Neraca Perdagangan Negara Surplus, Kemenkeu Optimis Pertumbuhan Ekonomi Indonesia Tembus di Angka 5,2 Persen
Neraca Perdagangan Negara Surplus,
Kemenkeu Optimis Pertumbuhan Ekonomi Indonesia Tembus di Angka 5,2 Persen
Menteri Keuangan Sri Mulyani Indrawati
meyakini perekonomian Indonesia mampu tumbuh kuat 5,2 persen pada 2024.
“Berdasarkan dinamika global dan potensi
perekonomian domestik, perekonomian Indonesia diperkirakan masih tumbuh kuat
pada 2024, sebesar 5,2 persen,” kata Sri Mulyani dalam keterangannya di
Jakarta, Rabu.
Dia menjelaskan laporan WEO edisi Januari
2024, IMF memperkirakan pertumbuhan ekonomi global sebesar 3,1 persen pada 2023
dan 2024.
Dari sisi domestik, inflasi yang diperkirakan
relatif stabil, dampak penyelenggaraan Pemilu 2024 terhadap konsumsi masyarakat
maupun konsumsi Pemerintah, serta kebijakan sektor perumahan yang sudah
digulirkan Pemerintah pada triwulan IV-2023 akan menjadi faktor pendorong
pertumbuhan 2024.
Sejalan dengan hal tersebut, APBN 2024
diarahkan untuk meredam gejolak eksternal serta mempercepat transformasi
ekonomi secara inklusif dan berkelanjutan.
Di sisi lain, Menkeu menyoroti perekonomian
Indonesia pada 2023 berhasil mencetak pertumbuhan yang baik di tengah proyeksi
melambatnya perekonomian global.
“Alhamdulillah meski tahun 2023 pertumbuhan
ekonomi dunia diproyeksikan melambat signifikan, ekonomi Indonesia mencatatkan
konsistensi tren pertumbuhan yang sangat baik,” ujar dia.

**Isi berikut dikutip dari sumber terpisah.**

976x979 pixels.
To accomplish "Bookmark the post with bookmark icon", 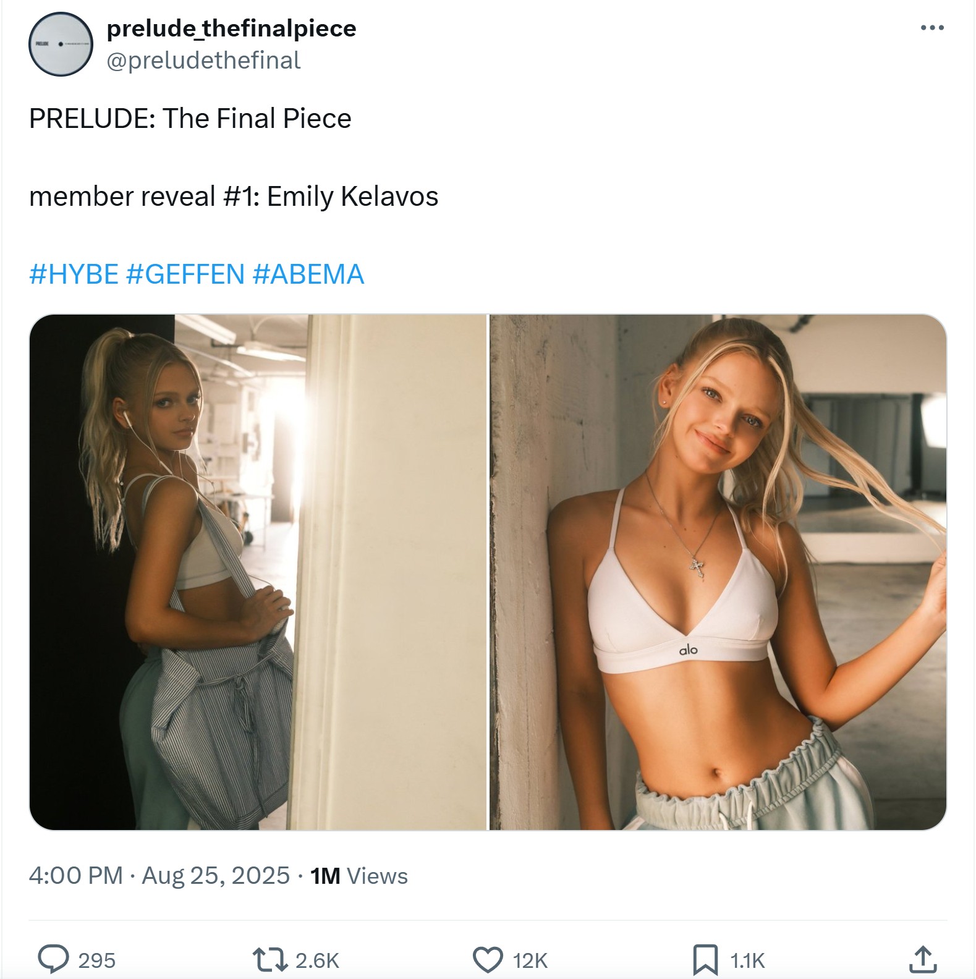I will [x=705, y=960].
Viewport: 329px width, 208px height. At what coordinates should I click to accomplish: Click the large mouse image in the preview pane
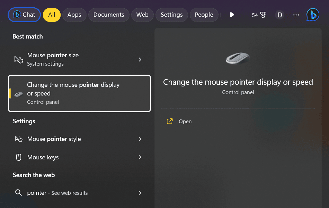238,58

Perekonomian Indonesia tumbuh sebesar 5,04
persen (year-on-year/yoy) pada triwulan IV-2023 dan 5,05 persen yoy untuk
keseluruhan tahun 2023.
Pertumbuhan tersebut ditopang oleh aktivitas
permintaan domestik yang masih kuat, khususnya aktivitas konsumsi dan
investasi.
Konsumsi masyarakat sebagai kontributor utama
perekonomian, tumbuh 4,47 persen pada triwulan IV-2023, atau tumbuh 4,82 persen
sepanjang tahun 2023. Sementara pertumbuhan Pembentukan Modal Tetap Bruto
(PMTB) atau investasi tercatat sebesar 5,02 persen pada triwulan IV-2023 dan
4,4 persen secara tahunan, meningkat dibandingkan tahun 2022 yang tumbuh 3,9
persen.
Dari sisi produksi, pertumbuhan positif juga
tercatat di seluruh sektor lapangan usaha baik di triwulan IV-2023 maupun di
sepanjang tahun 2023. Kontributor terbesar dari pertumbuhan tersebut adalah
sektor manufaktur, perdagangan, pertanian, dan pertambangan.

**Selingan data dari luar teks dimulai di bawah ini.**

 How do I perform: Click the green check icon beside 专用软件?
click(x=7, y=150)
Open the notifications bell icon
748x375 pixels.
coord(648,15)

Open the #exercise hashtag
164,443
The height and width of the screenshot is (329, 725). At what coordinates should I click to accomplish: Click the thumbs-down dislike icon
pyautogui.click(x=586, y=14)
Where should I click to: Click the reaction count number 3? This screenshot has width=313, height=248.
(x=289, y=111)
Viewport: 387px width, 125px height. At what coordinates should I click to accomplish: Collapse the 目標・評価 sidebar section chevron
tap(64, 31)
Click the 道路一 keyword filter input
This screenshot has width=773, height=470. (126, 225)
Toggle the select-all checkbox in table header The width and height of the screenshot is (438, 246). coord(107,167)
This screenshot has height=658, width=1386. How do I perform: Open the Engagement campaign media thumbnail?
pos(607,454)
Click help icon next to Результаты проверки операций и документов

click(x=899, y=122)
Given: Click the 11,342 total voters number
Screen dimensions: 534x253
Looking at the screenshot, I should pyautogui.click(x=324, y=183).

Sektor manufaktur tumbuh positif 4,07 persen
pada triwulan IV dan 4,64 persen sepanjang tahun 2023. Permintaan domestik
maupun global yang masih kuat atas produk ekspor Indonesia menjadi penopang
pertumbuhan sektor tersebut, terutama pada produk industri logam dasar, barang
logam, dan alat angkutan.
Sejalan dengan pertumbuhan sektor manufaktur,
sektor perdagangan juga tumbuh positif sebesar 4,09 persen pada triwulan IV
atau tumbuh 4,85 persen sepanjang tahun 2023. Pertumbuhan tersebut didorong
oleh peningkatan aktivitas perdagangan barang domestik dan penjualan sepeda
motor.
Di tengah perubahan cuaca akibat fenomena El
Nino, sektor pertanian tumbuh moderat sebesar 1,12 persen pada triwulan IV-2023
dan 1,30 persen sepanjang tahun 2023.
Sementara itu, di tengah moderasi harga
komoditas, sektor pertambangan juga tumbuh menguat di triwulan IV-2023 sebesar
7,46 persen dan 6,12 persen selama tahun 2023. Kinerja pertumbuhan tersebut
ditopang oleh sub-sektor pertambangan bijih logam seiring permintaan atas
olahan nikel sebagai input industri logam dasar.